One final important finding in the study of UC patients only hinted in the animal studies, was that lamina propria cells enriched for NK T cells from the patients could be shown to be cytotoxic for epithelial cells and such cytotoxicity was further enhanced by IL-13,11 suggesting an associated link between IL-13 and NK T cells in the pathogenic mechanisms of this inflammation. On this basis, an additional possibility for the immunopathologic mechanism operating in UC is that antigens in the mucosal microflora activate NK T cells because of aforementioned changes in barrier function that, in turn, cause cytolysis of epithelial cells and the characteristic ulcerations associated with the disease. However, additional factors other than that of the mucosal flora may activate NK T cells. As suggested, enhancement of cytolytic activity was observed in vitro in the presence of IL-13. IL-13, therefore, may have an autocrine function in the activation of these cells. How IL-13 may function in this capacity may be inferred from a recent study.12 IL-13 was shown to have direct effects on activation of cytokine transcription. These studies demonstrated that TGF-β transcription was dependent upon IL-13 acting through a receptor previously thought to function as a decoy (IL-13Rα2). Whether IL-13 can indeed induce transcription of other cytokines (namely itself) or activation of NK T cells through a similar manner remains to be determined.
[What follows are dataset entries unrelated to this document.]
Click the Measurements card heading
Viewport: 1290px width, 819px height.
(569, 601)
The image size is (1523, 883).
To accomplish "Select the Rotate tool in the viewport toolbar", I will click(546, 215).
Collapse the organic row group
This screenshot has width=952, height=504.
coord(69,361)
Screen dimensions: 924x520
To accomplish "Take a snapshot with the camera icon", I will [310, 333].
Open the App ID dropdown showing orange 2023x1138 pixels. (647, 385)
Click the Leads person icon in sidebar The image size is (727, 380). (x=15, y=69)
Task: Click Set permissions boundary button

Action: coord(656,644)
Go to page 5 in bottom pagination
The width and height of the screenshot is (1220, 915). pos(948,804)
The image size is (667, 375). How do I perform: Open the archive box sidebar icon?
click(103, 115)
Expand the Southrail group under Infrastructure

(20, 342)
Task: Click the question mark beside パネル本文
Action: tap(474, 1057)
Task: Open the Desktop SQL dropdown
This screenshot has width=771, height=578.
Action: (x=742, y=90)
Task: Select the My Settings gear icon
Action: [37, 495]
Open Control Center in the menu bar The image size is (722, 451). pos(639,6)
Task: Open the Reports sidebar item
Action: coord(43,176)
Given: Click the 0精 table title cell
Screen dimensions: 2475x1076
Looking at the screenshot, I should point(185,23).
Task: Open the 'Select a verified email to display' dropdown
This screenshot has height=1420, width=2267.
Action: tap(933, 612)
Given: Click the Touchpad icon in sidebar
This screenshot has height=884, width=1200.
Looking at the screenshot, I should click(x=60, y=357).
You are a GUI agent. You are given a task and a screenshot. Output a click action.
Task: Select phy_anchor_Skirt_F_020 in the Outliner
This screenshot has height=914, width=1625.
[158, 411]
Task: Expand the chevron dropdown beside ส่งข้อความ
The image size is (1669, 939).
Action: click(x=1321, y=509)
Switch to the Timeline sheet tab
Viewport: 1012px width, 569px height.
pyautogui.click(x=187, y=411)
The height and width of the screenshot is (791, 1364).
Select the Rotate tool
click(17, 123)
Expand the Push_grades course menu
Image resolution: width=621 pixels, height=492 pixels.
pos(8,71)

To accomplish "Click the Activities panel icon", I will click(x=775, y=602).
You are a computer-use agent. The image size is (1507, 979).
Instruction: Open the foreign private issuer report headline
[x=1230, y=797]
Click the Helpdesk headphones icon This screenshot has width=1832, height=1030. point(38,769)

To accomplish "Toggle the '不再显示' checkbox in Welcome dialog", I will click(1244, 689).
In summary, these considerations bring us back to the opening comments of this discussion. The point to make is that we have made many inroads to the understanding of inflammatory bowel disease in all its complexity. The information obtained point towards new avenues of treatment. However, the final proof that IL-13 and NK T cells have a significant function in human UC awaits study in a human trial in which these components may be blocked or depleted.

Disclosure

Ivan J. Fuss is a patent holder for the use of anti-IL-12 mAb in the treatment of Crohn's disease.